At its core, consistent hashing relies on the concept of a hash ring. Imagine a circular ring with a large number of equally spaced points around its circumference, representing all possible hash values. Each node in the system is also assigned a point on this ring based on its unique identifier or hash value.

Imagine a ring of equally spaced points around the circumference representing all possible hash values. Each server is then assigned values out of these available hashes

Data Distribution

When data enters the system, it is hashed to generate a hash value. The data is then placed on the ring at the point closest to its hash value. To determine which node will be responsible for storing the data, we start from the data's position on the ring and traverse clockwise or anti-clockwise (whichever convention is decided upon) until we encounter the first node. That node becomes the owner of the data

Data is also distributed on the same scale and is represented as white circles here

Each data point is assigned the nearest server anti-clockwise

Node Addition and Removal

One of the key advantages of consistent hashing is its ability to handle node additions and removals gracefully. When a new node joins the system, it is assigned a point on the ring. Data that previously belonged to neighboring nodes gets evenly redistributed, while data far away from the new node remains unaffected. Similarly, when a node leaves the system, its data is evenly distributed among its neighboring nodes, without affecting the rest of the data.

Load Balancing

Consistent hashing also provides inherent load balancing capabilities. The concept of virtual nodes marks single server at multiple points on the circle, a server with 2X more power has 2X more virtual nodes, hence making sure that server with higher power gets more load. As nodes are added or removed, the data redistribution ensures that the load is evenly distributed among the available nodes. This prevents hotspots and ensures efficient utilization of system resources.

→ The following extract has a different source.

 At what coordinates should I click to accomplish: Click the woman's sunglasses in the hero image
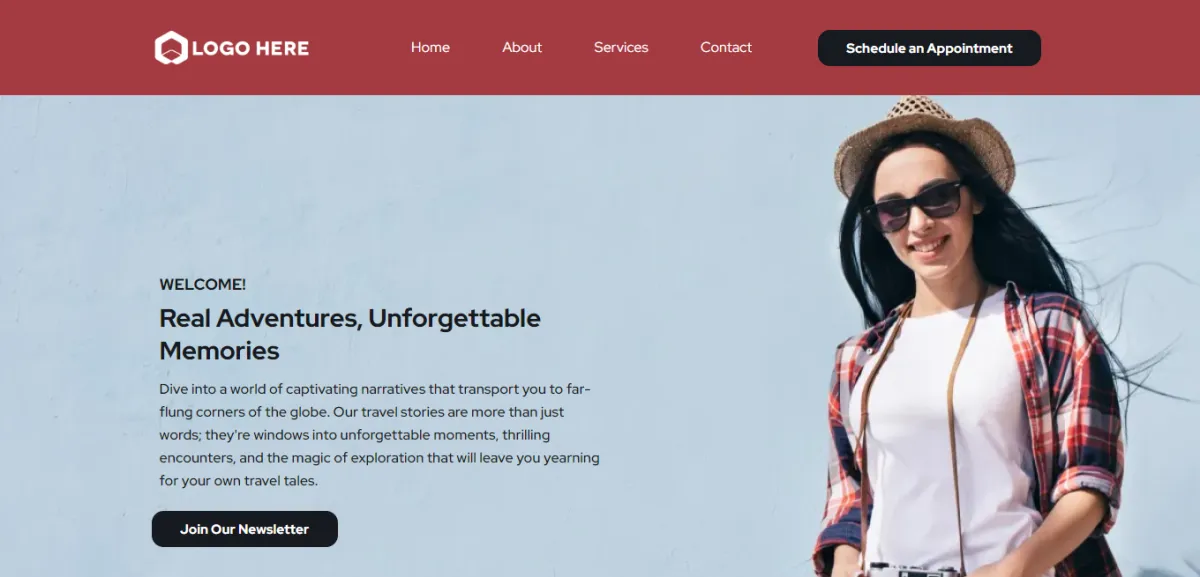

Source :https://www.youtube.com/watch?v=UF9Iqmg94tk&ab_channel=ByteByteGo

Fault Tolerance

Another significant advantage of consistent hashing is its fault tolerance. Since data is distributed across multiple nodes, if one node fails or is taken offline, only a portion of the data is affected. The remaining nodes can still serve the data that belongs to them, ensuring the system remains operational.

Conclusion

Consistent hashing stands as a powerful technique that addresses the challenges of data distribution, load balancing, fault tolerance, and dynamic cluster management in distributed systems. Its dynamic and scalable nature makes it an ideal choice for large-scale applications, allowing for seamless scaling and efficient resource allocation. Database systems like DynamoDB and Cassandra use Consistent Hashing to power data distribution.

By providing an elegant solution for adding and removing nodes with minimal data redistribution, consistent hashing ensures the system remains robust and fault-tolerant. Its inherent load balancing capabilities prevent hotspots and maximize resource utilization, resulting in optimal performance.

Explain to me like I am 5

Imagine you have a magical circle with different sections, and you have a box full of delicious chocolates that you want to share with your friends. But you want to make sure everyone gets a fair share without any arguments.

So, you use the magical circle to divide the chocolates. Each friend has their own special section on the circle. When a new chocolate arrives, you look at its special pattern or wrapper and put it in the section that matches it the best. That chocolate belongs to that friend.

If a new friend wants to join the chocolate party, you add a new section to the magical circle just for them. Each friend still has their own unique section, so they know exactly where their chocolates will be.

If a friend needs to leave the party, you remove their section from the magical circle, and their chocolates get distributed evenly among the other friends. This way, everyone still gets a fair amount of chocolates.

Consistent hashing is like using a magical circle to divide and share chocolates among friends, making sure everyone has their own chocolates and nobody feels left out.